__Data in this exercise__.

>>>

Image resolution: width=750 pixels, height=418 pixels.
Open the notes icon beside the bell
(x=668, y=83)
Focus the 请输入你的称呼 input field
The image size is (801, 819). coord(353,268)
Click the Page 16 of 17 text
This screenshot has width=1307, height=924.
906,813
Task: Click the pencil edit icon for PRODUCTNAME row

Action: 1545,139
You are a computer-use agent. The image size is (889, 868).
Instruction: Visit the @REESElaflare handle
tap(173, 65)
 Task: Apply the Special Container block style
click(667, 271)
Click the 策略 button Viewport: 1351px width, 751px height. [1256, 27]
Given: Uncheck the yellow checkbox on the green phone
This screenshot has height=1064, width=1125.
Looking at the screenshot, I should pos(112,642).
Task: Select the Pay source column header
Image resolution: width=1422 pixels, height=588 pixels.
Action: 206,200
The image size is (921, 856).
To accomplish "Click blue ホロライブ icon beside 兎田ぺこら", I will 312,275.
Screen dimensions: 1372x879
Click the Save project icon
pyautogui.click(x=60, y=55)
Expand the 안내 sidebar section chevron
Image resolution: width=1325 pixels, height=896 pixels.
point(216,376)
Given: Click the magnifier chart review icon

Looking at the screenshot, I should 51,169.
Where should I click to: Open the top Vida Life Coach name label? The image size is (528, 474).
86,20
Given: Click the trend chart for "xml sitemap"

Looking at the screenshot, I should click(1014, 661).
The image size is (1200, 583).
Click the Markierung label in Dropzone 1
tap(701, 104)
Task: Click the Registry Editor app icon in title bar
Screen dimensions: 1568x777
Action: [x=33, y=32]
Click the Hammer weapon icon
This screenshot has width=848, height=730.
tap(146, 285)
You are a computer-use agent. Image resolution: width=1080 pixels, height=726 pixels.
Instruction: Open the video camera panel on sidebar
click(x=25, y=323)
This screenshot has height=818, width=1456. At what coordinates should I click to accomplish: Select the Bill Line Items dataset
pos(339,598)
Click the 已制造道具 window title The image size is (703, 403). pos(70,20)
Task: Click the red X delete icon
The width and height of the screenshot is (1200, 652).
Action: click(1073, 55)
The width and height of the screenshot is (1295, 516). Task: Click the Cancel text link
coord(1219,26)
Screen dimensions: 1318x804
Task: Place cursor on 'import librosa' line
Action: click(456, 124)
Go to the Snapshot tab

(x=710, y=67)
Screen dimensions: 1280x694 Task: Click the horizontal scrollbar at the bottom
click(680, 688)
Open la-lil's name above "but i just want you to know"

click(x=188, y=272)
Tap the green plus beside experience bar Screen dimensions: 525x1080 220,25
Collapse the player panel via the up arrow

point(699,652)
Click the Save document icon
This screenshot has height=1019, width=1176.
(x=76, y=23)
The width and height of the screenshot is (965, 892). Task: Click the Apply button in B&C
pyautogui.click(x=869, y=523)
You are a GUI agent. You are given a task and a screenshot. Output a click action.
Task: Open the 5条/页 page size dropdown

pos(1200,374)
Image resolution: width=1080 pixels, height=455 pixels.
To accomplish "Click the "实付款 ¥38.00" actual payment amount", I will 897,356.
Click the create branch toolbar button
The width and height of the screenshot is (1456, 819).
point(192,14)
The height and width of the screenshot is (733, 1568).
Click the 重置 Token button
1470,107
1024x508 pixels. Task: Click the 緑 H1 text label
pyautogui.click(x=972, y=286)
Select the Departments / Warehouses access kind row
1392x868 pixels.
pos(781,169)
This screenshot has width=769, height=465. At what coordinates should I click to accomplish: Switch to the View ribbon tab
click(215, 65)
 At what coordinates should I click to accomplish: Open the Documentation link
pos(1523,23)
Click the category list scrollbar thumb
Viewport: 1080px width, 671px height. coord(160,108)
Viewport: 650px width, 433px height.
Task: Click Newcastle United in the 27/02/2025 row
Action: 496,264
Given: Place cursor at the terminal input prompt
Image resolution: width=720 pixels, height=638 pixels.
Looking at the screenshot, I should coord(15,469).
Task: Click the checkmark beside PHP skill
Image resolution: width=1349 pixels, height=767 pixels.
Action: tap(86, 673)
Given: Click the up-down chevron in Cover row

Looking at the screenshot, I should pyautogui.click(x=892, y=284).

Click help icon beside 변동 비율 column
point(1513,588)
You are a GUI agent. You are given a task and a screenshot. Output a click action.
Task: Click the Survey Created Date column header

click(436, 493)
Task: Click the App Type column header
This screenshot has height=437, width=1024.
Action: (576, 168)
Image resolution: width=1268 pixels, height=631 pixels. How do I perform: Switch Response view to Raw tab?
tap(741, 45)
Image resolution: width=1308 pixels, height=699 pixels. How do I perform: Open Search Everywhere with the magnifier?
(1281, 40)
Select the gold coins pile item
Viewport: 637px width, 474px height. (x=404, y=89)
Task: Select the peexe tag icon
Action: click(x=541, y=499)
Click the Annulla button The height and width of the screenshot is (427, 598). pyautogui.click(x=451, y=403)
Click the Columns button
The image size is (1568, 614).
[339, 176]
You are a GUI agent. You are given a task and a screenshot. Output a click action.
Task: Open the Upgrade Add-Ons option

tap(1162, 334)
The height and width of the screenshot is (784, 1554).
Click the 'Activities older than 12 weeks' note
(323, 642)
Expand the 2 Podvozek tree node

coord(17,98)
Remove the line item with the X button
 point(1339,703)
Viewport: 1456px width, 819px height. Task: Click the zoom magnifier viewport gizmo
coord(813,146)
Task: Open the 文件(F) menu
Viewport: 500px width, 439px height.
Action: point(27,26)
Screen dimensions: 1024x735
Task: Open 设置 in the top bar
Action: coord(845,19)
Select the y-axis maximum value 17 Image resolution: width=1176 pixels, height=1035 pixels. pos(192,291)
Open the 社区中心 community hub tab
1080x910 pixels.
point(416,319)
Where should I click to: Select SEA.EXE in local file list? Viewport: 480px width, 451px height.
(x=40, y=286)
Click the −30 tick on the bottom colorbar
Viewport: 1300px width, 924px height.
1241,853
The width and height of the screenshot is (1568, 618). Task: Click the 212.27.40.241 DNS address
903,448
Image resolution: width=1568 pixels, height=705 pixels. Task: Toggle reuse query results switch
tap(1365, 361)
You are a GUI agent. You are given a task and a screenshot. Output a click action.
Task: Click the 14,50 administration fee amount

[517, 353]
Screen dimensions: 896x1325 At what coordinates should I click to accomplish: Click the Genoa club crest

<<<

__Short task__. From the material above, pull out every line that contains the word "accomplish" and copy each one unchanged.

__Response to the exercise__.
To accomplish "Click blue ホロライブ icon beside 兎田ぺこら", I will 312,275.
This screenshot has height=818, width=1456. At what coordinates should I click to accomplish: Select the Bill Line Items dataset
To accomplish "Click the "实付款 ¥38.00" actual payment amount", I will 897,356.
This screenshot has width=769, height=465. At what coordinates should I click to accomplish: Switch to the View ribbon tab
 At what coordinates should I click to accomplish: Open the Documentation link
Screen dimensions: 896x1325 At what coordinates should I click to accomplish: Click the Genoa club crest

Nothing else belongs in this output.